> Source excerpt
# # # # #
MISSION IN THE PERIPHERIES - Sr. Ananita Borbon, a sister of the Religious of the Good Shepherd, is very active in helping women and children victimized by abuse and deceptions. Here's her take on why we need to reach out to different sectors for mission.

Sister Añanita Borbon, a member of the Religious of Good Shepherd, shared her congregation’s mission in the peripheries at the Second National Mission Congress, Cebu, Central Philippines, April 17-24, 2022.
 
As Good Shepherd Sisters, they are committed to announcing a message of reconciliation through a ministry of charity and evangelization directed towards persons wounded by sin and its consequences.
 
“Our priority issues include human trafficking, prostitution, migration, integral ecology, economic justice, and girl-child,” Sister Añanita said.
 
She focused on two interconnected issues—human trafficking and prostitution of girls and women.
 
There is a continuous cycle in these issues. Those who offer jobs (sexual entrepreneurs), bodies of women and children are being supplied, high demand for buyers of adult/child sex, many states and countries legalized state sex economy, she explained.
 
To combat these, the cycle has to be addressed by promoting gender quality, stopping the demand, supporting women’s human rights, and eradicating poverty.
 
The 4P’s guided their organization as they advocate for the stop of prostitution and human trafficking namely—Prosecution, Protection, Prevention, and Partnership.
 
She also mentioned their congregation’s position on prostitution such as seeing it as a chronic form of gender violence that has been structurally embedded in societies over the centuries.
# # # # #
> Records

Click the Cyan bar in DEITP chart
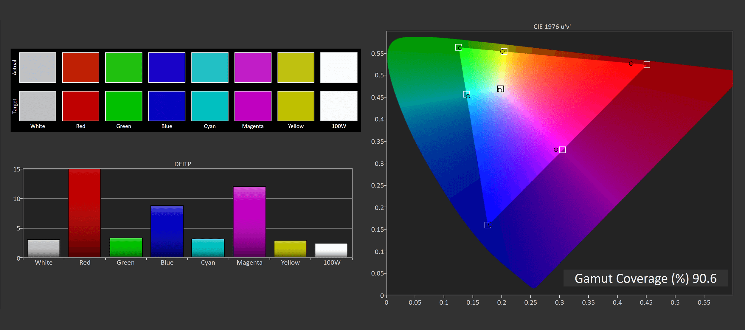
# # # # #
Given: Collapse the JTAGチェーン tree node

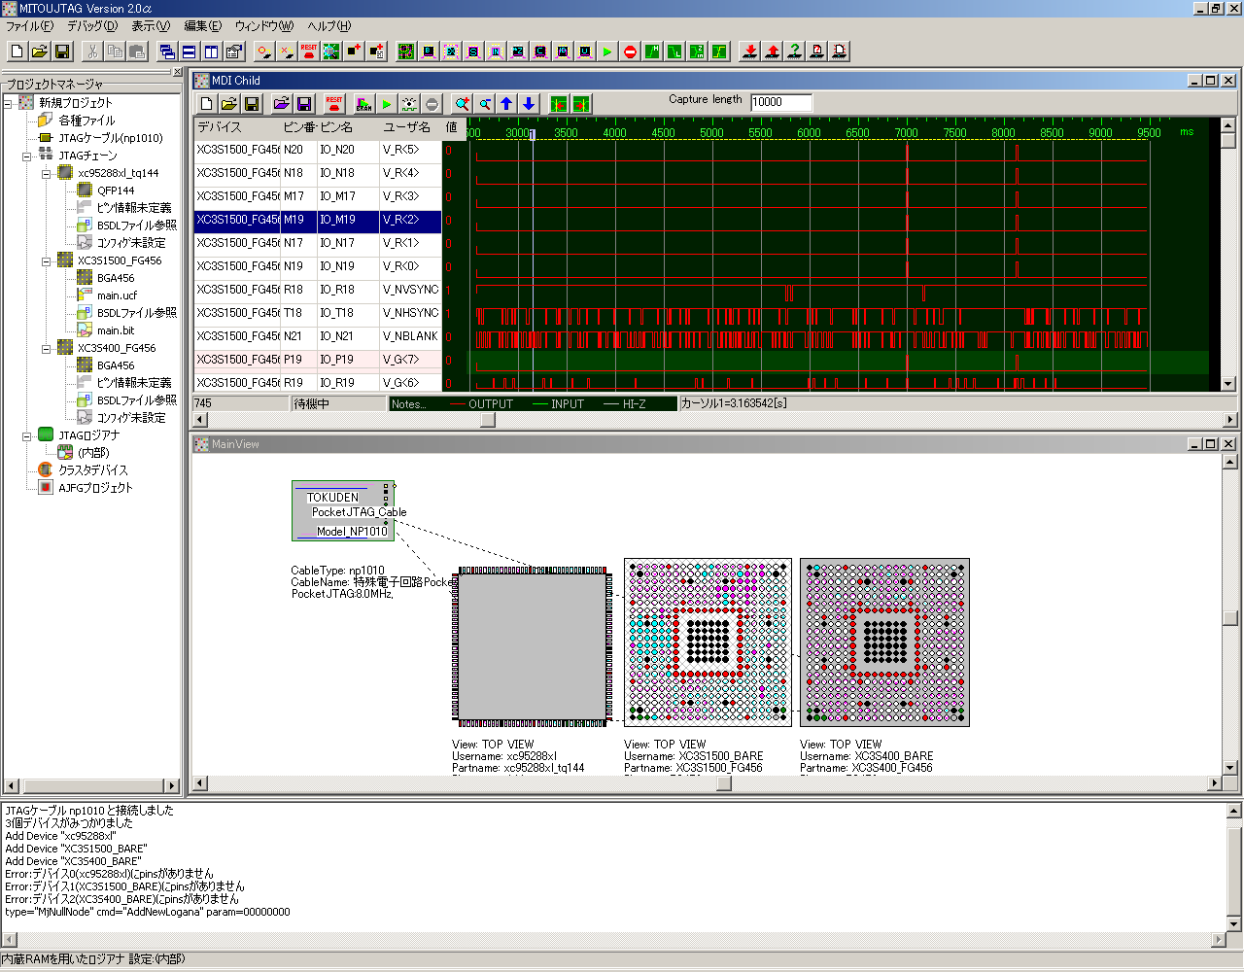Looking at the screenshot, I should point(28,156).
# # # # #
> Exercise goal
Rewrite the part of the mission-in-the-peripheries article between "MISSION IN THE PERIPHERIES - Sr." and "sectors for mission.", inclusive, swapping "victimized" for "harmed". Work from the text alone.

> In response
MISSION IN THE PERIPHERIES - Sr. Ananita Borbon, a sister of the Religious of the Good Shepherd, is very active in helping women and children harmed by abuse and deceptions. Here's her take on why we need to reach out to different sectors for mission.